# Genie SilentMax 1000 garage door opener only moves the door a few inches



## LMHmedchem (Jan 29, 2019)

Hello,

I have cleaned and lubricated the door hardware and the door moves up and down easily by hand. When I push the wall button, the door moves a few inches and then stops like its jammed. I unplugged the unit and let it set for a few minutes but when I try to reprogram the limits, I get the same thing.

The plastic carriage that engages the drive belt seems to move a bit cockeyed when the door starts moving. It looks like that is where it is getting jammed but the door moves perfectly fine by hand. I don't know if the screw drive needs to be lubricated or if the force settings are off, or what.

This is the owners manual for the model I have,
https://www.geniecompany.com/data/products/genie_owners-manual_eng.pdf

I can post pictures, but I have no idea of what at this point.

Suggestions would be greatly appreciated.

*LMHmedchem*


----------



## Sparky617 (Jan 29, 2019)

If you disengage the door does the GDO operate freely?  I believe with the Genie screw drive you do need to lubricate the screw occasionally.


----------



## LMHmedchem (Jan 29, 2019)

Sparky617 said:


> If you disengage the door does the GDO operate freely?
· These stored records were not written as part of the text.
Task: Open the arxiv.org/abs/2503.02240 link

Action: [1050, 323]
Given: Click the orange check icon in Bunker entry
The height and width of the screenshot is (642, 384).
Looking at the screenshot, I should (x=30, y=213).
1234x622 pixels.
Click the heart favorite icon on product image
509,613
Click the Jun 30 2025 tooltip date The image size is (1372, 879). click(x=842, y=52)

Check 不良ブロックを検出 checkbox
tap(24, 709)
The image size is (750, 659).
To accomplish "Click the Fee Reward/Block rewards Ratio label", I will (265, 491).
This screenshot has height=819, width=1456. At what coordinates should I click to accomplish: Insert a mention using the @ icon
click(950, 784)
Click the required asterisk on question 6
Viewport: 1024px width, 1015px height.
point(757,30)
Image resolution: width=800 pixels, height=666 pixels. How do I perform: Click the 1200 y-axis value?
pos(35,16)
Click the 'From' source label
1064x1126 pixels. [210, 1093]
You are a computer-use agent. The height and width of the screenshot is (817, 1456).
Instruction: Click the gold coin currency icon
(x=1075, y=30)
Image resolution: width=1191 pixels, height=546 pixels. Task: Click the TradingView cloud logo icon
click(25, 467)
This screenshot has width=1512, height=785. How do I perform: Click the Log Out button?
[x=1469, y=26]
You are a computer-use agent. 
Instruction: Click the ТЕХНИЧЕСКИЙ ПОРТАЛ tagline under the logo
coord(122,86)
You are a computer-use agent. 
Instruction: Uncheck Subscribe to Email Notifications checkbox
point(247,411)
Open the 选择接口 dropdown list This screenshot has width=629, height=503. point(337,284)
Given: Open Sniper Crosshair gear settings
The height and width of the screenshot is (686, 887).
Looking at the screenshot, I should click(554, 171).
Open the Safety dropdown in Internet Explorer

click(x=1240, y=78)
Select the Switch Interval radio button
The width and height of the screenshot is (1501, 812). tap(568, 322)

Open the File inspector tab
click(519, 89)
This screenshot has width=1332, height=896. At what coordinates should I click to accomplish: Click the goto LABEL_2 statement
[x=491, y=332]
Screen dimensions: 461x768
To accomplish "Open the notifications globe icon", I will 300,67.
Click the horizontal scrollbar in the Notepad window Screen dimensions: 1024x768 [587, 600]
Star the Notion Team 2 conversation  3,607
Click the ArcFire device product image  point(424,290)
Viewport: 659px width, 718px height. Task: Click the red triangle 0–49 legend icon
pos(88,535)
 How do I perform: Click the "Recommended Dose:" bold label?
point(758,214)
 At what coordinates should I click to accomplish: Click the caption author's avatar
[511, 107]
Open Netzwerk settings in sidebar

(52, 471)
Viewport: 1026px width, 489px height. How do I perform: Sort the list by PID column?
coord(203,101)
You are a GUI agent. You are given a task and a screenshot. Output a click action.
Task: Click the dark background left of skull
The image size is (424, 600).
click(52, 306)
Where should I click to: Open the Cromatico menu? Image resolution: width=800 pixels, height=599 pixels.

It does not, it moves about an inch and stops.

I have cleaned the sensors and unplugged the unit. When I plug it back in, I am able to set the limits normally, although when setting the down limit the door moves slowly at first and then speeds up. After setting the limits, I use the wall button to set the force settings by cycling the door up and back down. When I hit the wall button, sometimes the door will open all of the way up, but will only go part way down and then get stuck. Sometimes it will only open partway. Once it gets stuck, it will only move a few inches at a time. The oblong led flashes red at that point. If I unplug again, the door moves up and down when I reset the limits but gets stuck again when I try the door switch.

Since the door moves freely on its own, there must be some issue with the mechanism.



Sparky617 said:


> I believe with the Genie screw drive you do need to lubricate the screw occasionally.


I'm not sure how to lubricate the screw drive so I will have to look that up.

*LMHmedchem*


----------



## nealtw (Jan 30, 2019)




----------



## Michael Armstrong (Jan 30, 2019)

I'd probably try to disconnect the drive motor and turn the screw by hand to see what it feels like when it stops.


----------



## havasu (Jan 30, 2019)

Sparky had asked you to remove/disconnect the opener from the garage door, in order to see if the door moves freely. Have you done this critical step yet?


----------



## nealtw (Jan 30, 2019)

havasu said:


> Sparky had asked you to remove/disconnect the opener from the garage door, in order to see if the door moves freely. Have you done this critical step yet?


Post 1. *but the door moves perfectly fine by hand*


----------



## Sparky617 (Jan 30, 2019)

havasu said:


> Sparky had asked you to remove/disconnect the opener from the garage door, in order to see if the door moves freely. Have you done this critical step yet?


I asked him to see if the GDO moved freely, he already established that the door moves freely if disconnected from GDO (garage door opener).


----------



## LMHmedchem (Jan 30, 2019)

havasu said:


> Sparky had asked you to remove/disconnect the opener from the garage door, in order to see if the door moves freely. Have you done this critical step yet?


When I disconnect the carriage with the pull cord I can easily move the door up or down with one finger. I just lubricated the whole thing so it moves nicely at the moment. If I disconnect the carriage and operate the GDO with the wall switch, the belt and spindle move about an inch, stop, and then move about an inch back the other way.

This is not actually a screw drive but a belt drive with a carriage and spindle. The manual I was looking at referenced lubricating the screw drive so the manual must be for more than one model. The sensors have the correct solid red and green leds, but the long led on the power head starts flashing red after the door gets stuck.

I am going to try to increase the force adjustment a notch or two, unless it is already up near the top. After that, I a more or less out of ideas.

*LMHmedchem*


----------



## Sparky617 (Jan 30, 2019)

Does the motor keep running and the carriage stops or does everything shut down?  The nylon gears can and do wear out.

Try going to Genie's website and look at the FAQs and troubleshooting guides for your model.


----------



## LMHmedchem (Jan 30, 2019)

Sparky617 said:


> Does the motor keep running and the carriage stops or does everything shut down?  The nylon gears can and do wear out.


Everything shuts down. This is more or less the same thing that happens when the door is connected. The door moves and then stops.



Sparky617 said:


> Try going to Genie's website and look at the FAQs and troubleshooting guides for your model.


I have looked some and there isn't much there. I have also tried calling their helpline but I just get a message that they can't take my call at the moment and to try back later.

*LMHmedchem*


----------



## LMHmedchem (Jan 30, 2019)

I spoke with a service tech on the phone for about 20 minutes and she said I need to replace the Opto-Luctor. Does that sound right?

The part goes about $30 from them including shipping.

If this is the correct fix, is the part difficult to replace?

*LMHmedchem*


----------



## oldognewtrick (Jan 30, 2019)

https://www.northshorecommercialdoor.com/ge31opbo.html

If this is the one you need, it's cheaper.


----------



## LMHmedchem (Jan 30, 2019)

The model number I need is 3042. I haven't been able to find an Opto-Luctor for that model online anywhere to compare the price.

*LMHmedchem*


----------



## Michael Armstrong (Jan 31, 2019)

Try taking the opto-luctor out and cleaning it; there may be some crud in there that blocks the light when it shouldn't. If all else fails, you might try replacing the opto-luctor with a turbo encabulator.


----------